General characteristics
- Class & type: Ulsan-class frigate
- Displacement: 1,500 tonnes (1,476 long tons) light; 2,215 tonnes (2,180 long tons) full load;
- Length: 103.7 m (340 ft 3 in)
- Beam: 12.5 m (41 ft 0 in)
- Draught: 3.8 m (12 ft 6 in)
- Propulsion: CODOG; 2 x General Electric LM-2500; 2 x MTU 12V 956 TB82;
- Speed: 34 knots (63 km/h; 39 mph)
- Range: 8,000 nmi (15,000 km; 9,200 mi) at 16 knots (30 km/h; 18 mph)
- Complement: 186 (16 officers)
- Sensors & processing systems: Signaal DA-08 air surveillance radar; AN/SPS-10C navigation radar; ST-1802 fire control radar; Signaal PHS-32 hull-mounted sonar; TB-261K towed sonar;
- Electronic warfare & decoys: ULQ-11K ESM/ECM suite; 2 x Mark 36 SRBOC 6-tubed chaff/flare launcher; 2 x 15-tube SLQ-261 torpedo acoustic countermeasures;
- Armament: 8 × Harpoon (2 quadruple launchers) anti-ship missile; 6 × 324 mm (12.8 in) Blue Shark torpedo (2 triple tubes); 2 × Otobreda 76 mm (3 in)/62 cal. gun; 3 × Otobreda 40 mm (1.6 in)/70 cal. (2 twin) compact CIWS;

= ROKS Gyeongbuk (FF-956) =

Ulsan-class frigate

ROKS Gyeongbuk (FF-956) is the fifth ship of the Ulsan-class frigate in the Republic of Korea Navy. She is named after the province, Gyeongbuk.

== Development ==

In the early 1990s, the Korean government plan for the construction of next generation coastal ships named Frigate 2000 was scrapped due to the 1997 Asian financial crisis. But the decommissioning of the destroyers and the aging fleet of Ulsan-class frigates, the plan was revived as the Future Frigate eXperimental, also known as FFX in the early 2000s.

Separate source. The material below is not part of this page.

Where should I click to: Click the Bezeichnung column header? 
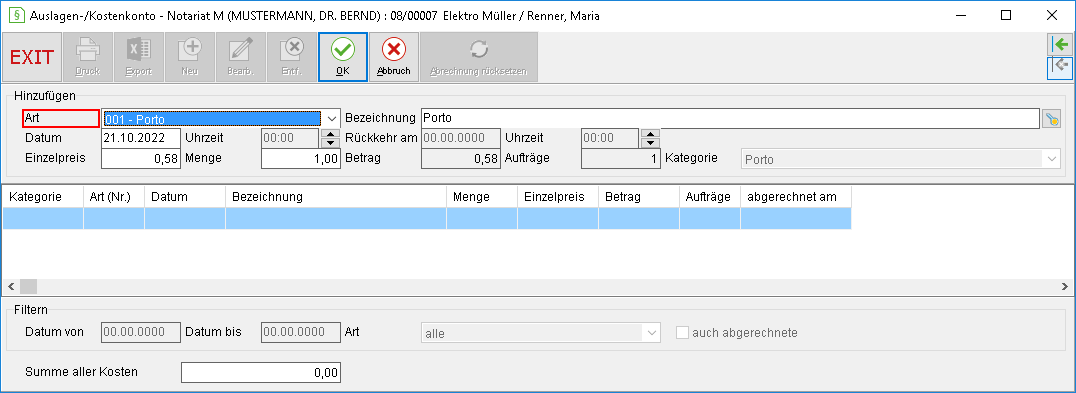pos(336,197)
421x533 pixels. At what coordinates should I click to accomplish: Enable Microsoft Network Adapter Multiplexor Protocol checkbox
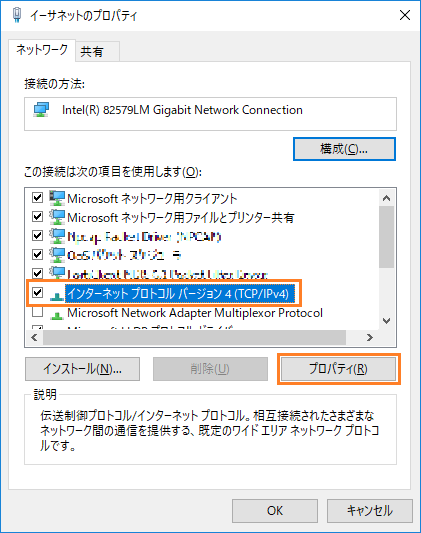click(x=37, y=311)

10 ships were launched and commissioned from 1980 to 1993. They have 3 different variants which consists of Flight I, Flight II and Flight III.

== Construction and career ==
ROKS Gyeongbuk was launched on 15 January 1986 by Daewoo Shipbuilding and commissioned on 30 May 1986.

She was decommissioned on 24 December 2019 and expected to be used as in training exercises.